The first item after the intermission was a melodious Schubert trio; we sat relaxed and in wonder. Until, for me that is, the leader turned a page of his music score during the second movement. Positioned slightly to the left of the leader it was possible to see the face of his score. I started slightly as he turned the page. A nude! Was I seeing correctly?

When the concert and the applause concluded at the end of the evening I leaned across towards Pat, a friend a couple of seats to my right. Had he seen the page in question? No, he hadn’t and what was it I was talking about. I told him. He snorted his derision. Had I been asleep dreaming or was I just obsessed with sex? This was all said within hearing of the surrounding people who were, by now, filing out of the concert. This was getting awkward and repeating my assertion was only going to make it worse. Catherine was looking daggers. Did I have to be embarrassing her too?
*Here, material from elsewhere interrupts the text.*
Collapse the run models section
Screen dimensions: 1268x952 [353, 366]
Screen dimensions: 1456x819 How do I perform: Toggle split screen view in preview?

Just then I noticed the local music critic, Geoff Fairburn, making his way forward to the stage where the music stands still stood. “Come on,” I asserted, “Geoff Fairburn is going to look at the music.” There was no turning back now. Maybe I had been dreaming. What if I was to be proved wrong?

Geoff was a tall man and needed a walking stick to get about. He leaned across the orchestra pit and, with his walking stick, hooked the violinist's music stand towards the edge of the stage where he could reach the music scores. He turned to me. Was I interested in a particular score? What the hell was it? I made a stab for Schubert and he passed it to me. By now I was surrounded by several of my friends and others who similarly were interested. Like a well-thumbed bodice ripper the score fell open on the page in question. One side of the page had stuck to it a very alluring and full-frontal nude from some magazine. A schoolgirl in the surrounding group shrieked and I snapped it shut and passed it to Geoff to replace on the stand. By now, of course, he was examining the Beethoven score.

We all dispersed. Pat was in the crowd and I made sure that he knew that I hadn’t been dreaming. We discussed the purposes of these supplements to the musical score over coffee and headed to our respective homes and dreams.

A day or two later, Geoff reviewed the concert in the Waikato Times. I paraphrase him. It had been a good concert he maintained; good programme too. The high spot, he said, had been the sweet little bit in the second movement of the Schubert. Only in Hamilton.